Extracted data entries
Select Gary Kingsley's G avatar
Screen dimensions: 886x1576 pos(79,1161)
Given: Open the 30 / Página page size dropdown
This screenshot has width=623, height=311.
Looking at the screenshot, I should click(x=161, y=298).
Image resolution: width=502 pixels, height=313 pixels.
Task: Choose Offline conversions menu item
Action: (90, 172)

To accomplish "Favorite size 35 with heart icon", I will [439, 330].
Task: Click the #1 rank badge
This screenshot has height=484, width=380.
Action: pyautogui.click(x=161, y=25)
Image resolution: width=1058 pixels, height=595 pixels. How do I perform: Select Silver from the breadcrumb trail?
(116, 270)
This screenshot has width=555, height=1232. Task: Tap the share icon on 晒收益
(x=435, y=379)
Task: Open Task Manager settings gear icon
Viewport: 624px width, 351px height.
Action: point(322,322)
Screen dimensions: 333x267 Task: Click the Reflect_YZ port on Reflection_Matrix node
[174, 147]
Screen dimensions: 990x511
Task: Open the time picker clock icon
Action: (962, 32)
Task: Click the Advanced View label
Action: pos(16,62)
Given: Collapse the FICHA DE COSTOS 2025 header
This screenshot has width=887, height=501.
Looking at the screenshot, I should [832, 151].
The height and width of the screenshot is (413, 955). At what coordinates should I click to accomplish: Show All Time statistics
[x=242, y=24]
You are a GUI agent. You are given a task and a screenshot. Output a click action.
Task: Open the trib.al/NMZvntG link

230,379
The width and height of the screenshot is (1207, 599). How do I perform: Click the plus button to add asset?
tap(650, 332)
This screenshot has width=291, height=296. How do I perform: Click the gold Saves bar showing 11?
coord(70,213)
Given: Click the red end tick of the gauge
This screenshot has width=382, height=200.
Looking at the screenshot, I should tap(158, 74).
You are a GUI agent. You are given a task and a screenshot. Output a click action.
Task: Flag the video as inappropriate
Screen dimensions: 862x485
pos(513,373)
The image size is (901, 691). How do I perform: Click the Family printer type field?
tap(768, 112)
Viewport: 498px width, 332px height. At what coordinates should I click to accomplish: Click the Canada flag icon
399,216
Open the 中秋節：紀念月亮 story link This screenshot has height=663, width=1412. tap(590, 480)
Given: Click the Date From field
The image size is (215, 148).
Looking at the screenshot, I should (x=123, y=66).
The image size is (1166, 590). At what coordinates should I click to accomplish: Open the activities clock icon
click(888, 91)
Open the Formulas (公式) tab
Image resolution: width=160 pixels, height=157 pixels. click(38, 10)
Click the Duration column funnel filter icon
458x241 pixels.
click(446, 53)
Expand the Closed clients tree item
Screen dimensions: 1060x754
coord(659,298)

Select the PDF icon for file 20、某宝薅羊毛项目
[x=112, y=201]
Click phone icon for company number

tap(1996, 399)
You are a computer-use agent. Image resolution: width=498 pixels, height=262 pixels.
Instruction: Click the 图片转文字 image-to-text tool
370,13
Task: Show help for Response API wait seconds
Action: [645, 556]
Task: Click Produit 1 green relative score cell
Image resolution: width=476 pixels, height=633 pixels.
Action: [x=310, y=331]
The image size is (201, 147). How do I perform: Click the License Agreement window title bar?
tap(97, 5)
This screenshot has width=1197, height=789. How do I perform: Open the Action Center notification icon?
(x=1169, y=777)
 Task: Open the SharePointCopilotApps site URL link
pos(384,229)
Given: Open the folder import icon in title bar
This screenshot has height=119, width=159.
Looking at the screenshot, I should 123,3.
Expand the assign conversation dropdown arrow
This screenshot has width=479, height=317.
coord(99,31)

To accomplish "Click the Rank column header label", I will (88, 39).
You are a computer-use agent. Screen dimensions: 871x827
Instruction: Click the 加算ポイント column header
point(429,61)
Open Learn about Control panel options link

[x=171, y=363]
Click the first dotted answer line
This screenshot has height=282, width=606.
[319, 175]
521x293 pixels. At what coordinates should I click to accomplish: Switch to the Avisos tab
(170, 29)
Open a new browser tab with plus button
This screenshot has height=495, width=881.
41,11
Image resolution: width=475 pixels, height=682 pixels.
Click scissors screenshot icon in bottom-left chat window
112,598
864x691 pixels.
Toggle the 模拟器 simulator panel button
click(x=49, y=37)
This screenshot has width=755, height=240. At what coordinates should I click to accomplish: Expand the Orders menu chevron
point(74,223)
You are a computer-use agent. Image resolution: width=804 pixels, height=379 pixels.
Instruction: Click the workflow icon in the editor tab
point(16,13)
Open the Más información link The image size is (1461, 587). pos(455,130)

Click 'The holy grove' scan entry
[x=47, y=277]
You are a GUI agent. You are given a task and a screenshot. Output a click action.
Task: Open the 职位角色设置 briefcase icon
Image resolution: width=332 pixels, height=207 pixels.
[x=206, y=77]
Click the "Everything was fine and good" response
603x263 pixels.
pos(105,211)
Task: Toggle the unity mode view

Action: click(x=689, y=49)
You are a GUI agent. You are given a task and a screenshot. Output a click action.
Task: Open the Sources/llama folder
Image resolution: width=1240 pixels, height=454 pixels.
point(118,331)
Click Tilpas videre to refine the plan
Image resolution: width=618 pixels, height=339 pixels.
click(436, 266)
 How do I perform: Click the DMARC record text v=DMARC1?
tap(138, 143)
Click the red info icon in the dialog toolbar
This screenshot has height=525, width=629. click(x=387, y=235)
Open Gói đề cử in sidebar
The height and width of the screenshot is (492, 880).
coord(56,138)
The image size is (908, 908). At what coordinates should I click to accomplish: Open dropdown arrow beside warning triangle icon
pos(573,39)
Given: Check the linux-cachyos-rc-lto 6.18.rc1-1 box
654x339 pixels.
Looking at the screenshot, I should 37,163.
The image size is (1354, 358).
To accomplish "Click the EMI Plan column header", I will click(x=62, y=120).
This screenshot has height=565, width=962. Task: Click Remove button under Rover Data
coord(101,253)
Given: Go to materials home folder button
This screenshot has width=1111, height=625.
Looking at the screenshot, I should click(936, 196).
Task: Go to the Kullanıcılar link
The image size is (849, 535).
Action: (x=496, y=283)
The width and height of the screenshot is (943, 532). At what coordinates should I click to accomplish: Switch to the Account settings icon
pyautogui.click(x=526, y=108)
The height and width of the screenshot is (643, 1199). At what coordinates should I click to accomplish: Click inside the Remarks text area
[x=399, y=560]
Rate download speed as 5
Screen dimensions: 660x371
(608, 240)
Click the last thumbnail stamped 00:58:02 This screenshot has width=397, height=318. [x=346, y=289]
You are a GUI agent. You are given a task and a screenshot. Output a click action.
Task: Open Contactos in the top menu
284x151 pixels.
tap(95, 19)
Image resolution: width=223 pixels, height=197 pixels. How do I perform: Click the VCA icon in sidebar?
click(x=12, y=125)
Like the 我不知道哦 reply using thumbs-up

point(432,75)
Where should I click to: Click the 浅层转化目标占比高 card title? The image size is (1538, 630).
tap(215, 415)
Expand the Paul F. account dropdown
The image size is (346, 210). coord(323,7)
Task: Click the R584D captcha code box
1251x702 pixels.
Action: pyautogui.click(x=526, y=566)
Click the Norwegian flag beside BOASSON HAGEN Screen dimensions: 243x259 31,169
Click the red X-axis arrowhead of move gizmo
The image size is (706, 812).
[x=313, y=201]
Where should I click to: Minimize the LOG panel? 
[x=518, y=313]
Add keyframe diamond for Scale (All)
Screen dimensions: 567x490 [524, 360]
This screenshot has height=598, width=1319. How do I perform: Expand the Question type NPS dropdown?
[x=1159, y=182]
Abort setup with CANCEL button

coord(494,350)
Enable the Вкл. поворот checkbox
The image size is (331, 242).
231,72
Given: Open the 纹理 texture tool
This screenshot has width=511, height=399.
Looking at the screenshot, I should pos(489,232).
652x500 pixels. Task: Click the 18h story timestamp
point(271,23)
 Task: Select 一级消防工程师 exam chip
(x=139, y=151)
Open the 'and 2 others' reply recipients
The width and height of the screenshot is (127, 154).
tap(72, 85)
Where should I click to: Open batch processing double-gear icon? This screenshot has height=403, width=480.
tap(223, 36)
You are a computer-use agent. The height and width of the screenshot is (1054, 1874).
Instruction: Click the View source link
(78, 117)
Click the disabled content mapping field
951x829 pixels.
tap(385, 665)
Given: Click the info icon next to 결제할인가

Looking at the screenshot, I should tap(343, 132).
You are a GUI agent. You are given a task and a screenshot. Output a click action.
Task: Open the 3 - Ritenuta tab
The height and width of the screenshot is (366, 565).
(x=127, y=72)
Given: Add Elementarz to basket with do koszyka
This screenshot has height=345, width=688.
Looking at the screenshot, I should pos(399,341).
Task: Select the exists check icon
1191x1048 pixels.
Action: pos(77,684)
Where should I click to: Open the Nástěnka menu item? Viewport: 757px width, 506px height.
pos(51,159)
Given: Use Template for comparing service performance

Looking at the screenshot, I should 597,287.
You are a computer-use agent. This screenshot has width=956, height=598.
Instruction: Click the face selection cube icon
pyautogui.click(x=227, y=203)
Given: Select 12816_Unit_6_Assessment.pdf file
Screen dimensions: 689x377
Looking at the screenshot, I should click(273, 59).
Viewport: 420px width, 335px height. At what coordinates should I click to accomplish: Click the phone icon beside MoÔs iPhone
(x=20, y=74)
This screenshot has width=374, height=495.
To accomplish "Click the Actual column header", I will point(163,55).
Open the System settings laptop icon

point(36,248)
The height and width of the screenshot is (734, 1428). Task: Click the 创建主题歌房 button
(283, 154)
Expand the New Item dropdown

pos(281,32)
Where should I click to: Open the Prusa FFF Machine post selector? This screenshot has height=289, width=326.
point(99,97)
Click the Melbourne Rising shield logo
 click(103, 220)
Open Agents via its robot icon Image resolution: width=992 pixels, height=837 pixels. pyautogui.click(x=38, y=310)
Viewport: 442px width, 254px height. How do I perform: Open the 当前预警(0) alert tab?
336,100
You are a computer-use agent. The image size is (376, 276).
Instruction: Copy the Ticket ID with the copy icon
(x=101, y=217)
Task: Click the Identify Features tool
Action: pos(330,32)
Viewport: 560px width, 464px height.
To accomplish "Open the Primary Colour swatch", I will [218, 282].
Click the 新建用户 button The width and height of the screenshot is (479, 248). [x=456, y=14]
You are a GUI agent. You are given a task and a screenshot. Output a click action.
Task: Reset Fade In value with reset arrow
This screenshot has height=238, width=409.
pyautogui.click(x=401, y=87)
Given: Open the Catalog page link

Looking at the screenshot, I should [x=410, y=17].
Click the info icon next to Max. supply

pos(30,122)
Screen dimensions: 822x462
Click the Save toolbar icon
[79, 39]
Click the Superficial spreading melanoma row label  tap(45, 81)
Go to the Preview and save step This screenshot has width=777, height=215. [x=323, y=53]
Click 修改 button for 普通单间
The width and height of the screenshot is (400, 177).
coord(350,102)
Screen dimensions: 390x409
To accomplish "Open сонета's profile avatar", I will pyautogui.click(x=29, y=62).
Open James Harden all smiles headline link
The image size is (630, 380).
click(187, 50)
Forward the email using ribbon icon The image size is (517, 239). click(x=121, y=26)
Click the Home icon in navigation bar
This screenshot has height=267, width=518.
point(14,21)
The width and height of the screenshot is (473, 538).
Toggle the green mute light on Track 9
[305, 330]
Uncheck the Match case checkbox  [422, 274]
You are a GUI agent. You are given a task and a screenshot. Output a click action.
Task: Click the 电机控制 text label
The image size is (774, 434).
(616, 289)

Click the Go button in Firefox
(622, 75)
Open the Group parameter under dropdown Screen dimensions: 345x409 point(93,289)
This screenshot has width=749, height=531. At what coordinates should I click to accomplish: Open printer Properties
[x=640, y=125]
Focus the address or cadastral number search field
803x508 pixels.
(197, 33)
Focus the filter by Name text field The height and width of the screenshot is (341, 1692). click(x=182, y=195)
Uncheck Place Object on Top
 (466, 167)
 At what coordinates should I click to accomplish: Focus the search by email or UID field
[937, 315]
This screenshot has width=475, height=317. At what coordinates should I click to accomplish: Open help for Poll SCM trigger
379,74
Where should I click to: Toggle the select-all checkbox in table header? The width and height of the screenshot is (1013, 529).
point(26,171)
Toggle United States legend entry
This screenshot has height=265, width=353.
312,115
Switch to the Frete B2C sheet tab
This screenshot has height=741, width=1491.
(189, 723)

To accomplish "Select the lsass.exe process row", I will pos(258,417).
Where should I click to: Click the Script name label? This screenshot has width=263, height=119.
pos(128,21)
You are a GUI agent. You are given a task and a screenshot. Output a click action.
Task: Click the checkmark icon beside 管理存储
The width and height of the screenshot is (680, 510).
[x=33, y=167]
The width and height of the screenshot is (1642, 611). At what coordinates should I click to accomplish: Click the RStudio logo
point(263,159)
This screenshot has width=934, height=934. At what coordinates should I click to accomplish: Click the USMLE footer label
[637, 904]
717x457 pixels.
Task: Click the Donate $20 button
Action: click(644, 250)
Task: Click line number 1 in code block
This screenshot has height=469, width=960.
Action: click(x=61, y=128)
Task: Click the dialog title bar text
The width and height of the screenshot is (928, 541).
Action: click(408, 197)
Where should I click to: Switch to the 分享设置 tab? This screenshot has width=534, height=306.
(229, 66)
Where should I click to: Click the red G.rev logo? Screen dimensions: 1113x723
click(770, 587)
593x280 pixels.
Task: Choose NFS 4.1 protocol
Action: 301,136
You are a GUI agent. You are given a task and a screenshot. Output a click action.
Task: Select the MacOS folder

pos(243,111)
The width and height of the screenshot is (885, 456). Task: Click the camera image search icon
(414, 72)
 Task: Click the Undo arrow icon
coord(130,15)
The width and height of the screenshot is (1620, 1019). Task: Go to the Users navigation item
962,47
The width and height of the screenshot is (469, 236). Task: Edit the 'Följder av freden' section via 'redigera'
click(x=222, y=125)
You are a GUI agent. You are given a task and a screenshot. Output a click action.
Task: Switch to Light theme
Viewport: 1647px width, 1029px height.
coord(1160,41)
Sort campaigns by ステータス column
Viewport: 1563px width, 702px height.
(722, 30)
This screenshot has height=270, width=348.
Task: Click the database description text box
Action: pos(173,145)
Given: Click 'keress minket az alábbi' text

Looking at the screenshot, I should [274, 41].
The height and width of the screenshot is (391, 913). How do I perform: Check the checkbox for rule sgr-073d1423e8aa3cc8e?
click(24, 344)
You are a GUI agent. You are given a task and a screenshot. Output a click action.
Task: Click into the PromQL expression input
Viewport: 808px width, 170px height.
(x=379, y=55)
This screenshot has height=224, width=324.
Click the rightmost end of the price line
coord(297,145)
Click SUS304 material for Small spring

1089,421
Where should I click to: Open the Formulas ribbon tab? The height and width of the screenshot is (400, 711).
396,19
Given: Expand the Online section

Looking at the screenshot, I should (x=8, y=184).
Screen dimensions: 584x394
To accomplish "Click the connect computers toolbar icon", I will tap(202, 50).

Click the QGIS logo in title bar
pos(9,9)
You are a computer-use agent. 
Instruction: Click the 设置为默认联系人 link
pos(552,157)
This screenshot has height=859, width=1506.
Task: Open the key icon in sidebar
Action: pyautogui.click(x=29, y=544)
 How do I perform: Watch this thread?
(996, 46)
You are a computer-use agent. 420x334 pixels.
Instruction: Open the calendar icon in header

**Task brief**
Copy task for the entries above: every line with the string "code".

**Task solution**
Task: Click the R584D captcha code box
Task: Click line number 1 in code block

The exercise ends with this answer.